I am admittedly stunned at the news that I have a tail, a concept that is completely alien to me, but I don't know how else to process the sensations coming from my tail. I'm not sure how much I like it if it's gonna make me fall on my face with what had barely been a tug. A shiver runs up my spine as a far more delicate pressure is applied to my tail and I can't immediately parse just what the hell is going on, but I've regained enough strength to push myself up.
"Stay still, I'm almost done." For a second I actually contemplate the softly spoken command from Vergil, but then I realize what's happening and whip around anyways, my wings spreading out as I give a hiss. My tail, a long, whip-like and red-scaled thing, is all but ripped out of my brother's grasp and sweeps behind me where it lashes with my renewed anger. Vergil gives me a look that is pained as he puts some space between us. "Dante, I-"
"Save it," I snarl out, earning a flinch from my brother, my fingers briefly digging into the bedding with the sound of tearing fabric. For a few seconds he looks hesitant, eyes wide and imploring, before his expression steels with resolve.
"We need to talk, Dante." If he's angry he doesn't show it, his voice calm and controlled while his gaze is steady and unblinking. I want to laugh at the thought of there being anything to talk about, the time for that long past, but Vergil is determined to be heard. "All I ever wanted was to keep you safe-"
"-but you weren't strong enough. I heard you loud and clear yesterday," I interrupt with a sneer, uncaring of whether or not that was the point that he's trying to make. "No, if we're going to talk, Vergil, let's talk about how you broke my goddamn heart with that shit! You abandoned me! Not once, but twice! Dress it up however the fuck you want but it does not change the fact that you left! You left me and I assumed the worst! Nine years I thought you were as good as dead and then…" My voice trails off as all of the pain wells up inside of me, a lump starting to form in my throat. I try to swallow it down as best as possible, drawing in a shuddering breath that doesn't help at all, and push on. "I killed you... I killed you and may as well have died with you on that day."

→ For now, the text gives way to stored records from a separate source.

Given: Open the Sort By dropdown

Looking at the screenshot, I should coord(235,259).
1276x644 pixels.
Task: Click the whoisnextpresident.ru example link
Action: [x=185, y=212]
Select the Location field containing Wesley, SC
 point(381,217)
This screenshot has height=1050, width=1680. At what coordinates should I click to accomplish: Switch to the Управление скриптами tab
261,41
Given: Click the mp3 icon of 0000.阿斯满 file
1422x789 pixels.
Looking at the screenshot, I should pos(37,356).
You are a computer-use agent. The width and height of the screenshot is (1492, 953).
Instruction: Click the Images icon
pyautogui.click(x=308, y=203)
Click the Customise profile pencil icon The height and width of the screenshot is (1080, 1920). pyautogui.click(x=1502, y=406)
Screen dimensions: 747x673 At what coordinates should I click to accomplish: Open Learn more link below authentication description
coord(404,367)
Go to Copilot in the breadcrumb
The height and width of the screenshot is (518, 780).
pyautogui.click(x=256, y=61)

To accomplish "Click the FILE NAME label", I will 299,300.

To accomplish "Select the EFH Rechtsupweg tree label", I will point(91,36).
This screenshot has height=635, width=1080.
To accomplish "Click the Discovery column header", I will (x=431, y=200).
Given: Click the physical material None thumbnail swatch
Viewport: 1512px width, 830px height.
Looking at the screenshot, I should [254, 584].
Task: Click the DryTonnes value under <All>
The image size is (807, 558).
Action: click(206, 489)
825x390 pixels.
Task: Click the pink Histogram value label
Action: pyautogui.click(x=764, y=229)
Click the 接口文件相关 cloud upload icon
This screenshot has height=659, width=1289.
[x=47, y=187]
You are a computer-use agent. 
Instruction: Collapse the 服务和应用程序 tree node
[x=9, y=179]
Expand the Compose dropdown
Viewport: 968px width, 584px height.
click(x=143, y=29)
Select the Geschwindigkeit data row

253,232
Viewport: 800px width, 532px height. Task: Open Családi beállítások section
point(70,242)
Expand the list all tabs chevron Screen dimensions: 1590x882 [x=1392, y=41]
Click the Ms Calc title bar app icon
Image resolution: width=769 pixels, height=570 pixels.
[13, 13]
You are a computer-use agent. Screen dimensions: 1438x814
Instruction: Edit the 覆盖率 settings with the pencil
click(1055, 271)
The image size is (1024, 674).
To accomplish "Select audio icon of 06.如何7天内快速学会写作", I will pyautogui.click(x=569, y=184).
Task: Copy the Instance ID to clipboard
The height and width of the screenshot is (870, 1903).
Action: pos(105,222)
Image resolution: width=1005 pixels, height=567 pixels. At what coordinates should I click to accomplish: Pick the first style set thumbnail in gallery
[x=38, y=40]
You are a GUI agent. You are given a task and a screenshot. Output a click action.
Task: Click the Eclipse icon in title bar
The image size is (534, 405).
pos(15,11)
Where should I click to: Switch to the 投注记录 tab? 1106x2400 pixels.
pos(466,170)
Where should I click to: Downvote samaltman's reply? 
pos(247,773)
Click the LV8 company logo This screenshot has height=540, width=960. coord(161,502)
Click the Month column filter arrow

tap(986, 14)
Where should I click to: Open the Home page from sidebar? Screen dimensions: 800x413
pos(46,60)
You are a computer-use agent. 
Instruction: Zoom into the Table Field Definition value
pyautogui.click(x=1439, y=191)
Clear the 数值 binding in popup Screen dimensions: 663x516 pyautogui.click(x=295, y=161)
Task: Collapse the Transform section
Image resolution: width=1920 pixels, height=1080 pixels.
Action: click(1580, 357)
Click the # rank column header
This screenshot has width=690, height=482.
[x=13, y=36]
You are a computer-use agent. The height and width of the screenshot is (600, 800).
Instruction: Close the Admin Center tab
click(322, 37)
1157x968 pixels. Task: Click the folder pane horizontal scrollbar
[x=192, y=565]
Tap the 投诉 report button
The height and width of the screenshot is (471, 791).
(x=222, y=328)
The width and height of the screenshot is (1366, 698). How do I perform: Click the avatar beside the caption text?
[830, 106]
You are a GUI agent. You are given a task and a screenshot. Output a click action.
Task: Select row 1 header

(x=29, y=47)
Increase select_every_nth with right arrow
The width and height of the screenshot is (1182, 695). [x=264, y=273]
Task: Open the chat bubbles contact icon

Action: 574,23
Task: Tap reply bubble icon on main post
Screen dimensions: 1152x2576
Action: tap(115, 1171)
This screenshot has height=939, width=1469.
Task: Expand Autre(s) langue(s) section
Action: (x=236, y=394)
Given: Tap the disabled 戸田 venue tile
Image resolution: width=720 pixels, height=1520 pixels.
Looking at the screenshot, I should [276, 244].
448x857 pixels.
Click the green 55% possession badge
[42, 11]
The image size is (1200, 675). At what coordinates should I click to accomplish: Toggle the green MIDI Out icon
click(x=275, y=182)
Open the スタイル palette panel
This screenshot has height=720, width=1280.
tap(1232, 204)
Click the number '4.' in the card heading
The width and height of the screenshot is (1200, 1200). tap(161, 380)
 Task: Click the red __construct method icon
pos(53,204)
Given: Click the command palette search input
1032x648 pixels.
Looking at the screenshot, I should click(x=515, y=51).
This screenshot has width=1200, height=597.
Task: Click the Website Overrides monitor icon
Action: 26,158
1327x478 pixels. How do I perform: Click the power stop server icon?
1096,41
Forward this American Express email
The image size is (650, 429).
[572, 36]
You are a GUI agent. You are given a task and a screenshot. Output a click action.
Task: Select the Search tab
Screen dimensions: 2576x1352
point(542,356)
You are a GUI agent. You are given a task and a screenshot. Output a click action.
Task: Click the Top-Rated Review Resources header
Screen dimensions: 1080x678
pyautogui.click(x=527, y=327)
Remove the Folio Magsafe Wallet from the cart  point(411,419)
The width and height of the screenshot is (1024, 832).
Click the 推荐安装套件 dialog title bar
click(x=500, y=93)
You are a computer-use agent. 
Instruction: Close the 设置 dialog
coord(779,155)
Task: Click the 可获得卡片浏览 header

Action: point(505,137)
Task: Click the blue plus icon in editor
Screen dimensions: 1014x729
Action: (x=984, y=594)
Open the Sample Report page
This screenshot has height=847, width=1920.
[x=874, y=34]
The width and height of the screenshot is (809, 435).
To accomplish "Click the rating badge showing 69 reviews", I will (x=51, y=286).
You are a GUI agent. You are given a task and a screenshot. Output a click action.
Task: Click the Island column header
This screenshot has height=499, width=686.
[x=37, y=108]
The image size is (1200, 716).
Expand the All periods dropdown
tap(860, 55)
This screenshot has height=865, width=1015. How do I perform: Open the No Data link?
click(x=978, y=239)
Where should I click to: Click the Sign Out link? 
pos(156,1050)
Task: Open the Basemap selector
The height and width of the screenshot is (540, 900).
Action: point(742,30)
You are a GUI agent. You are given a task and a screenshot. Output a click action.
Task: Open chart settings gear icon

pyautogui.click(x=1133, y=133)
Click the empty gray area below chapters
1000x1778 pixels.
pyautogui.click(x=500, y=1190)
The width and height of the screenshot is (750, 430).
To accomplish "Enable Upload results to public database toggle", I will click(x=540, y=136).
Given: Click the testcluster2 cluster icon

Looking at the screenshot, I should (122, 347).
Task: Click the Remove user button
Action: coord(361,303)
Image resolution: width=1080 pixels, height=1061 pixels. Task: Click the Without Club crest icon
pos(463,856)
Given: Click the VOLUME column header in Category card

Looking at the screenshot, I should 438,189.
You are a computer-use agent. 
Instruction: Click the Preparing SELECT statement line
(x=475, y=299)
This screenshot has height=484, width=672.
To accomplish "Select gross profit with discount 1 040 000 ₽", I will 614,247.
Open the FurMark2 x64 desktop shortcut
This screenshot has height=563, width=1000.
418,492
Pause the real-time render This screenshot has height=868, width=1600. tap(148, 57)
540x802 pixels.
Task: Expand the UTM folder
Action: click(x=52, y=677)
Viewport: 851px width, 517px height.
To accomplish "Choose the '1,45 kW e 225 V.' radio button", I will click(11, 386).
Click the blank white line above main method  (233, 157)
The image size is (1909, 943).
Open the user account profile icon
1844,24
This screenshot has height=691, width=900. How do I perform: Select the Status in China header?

"Dante…" It comes out in a whisper, Vergil's expression becoming stricken while his eyes glint wetly. If he's going to apologize then I don't want to hear it. I can't do this again. As much as I still love him, as much as I want him, I just can't. It hurts too much.
"All I wanted was to be with you. I would have done anything for you, I would have gone anywhere with you, but you never even gave me that chance and I…" My voice cracks, a warm wetness, tears, trailing down my cheeks. I give a sharp shake of my head then wipe at my eyes with the back of my arm. "I need to go." Before I spill my heart out to him even further.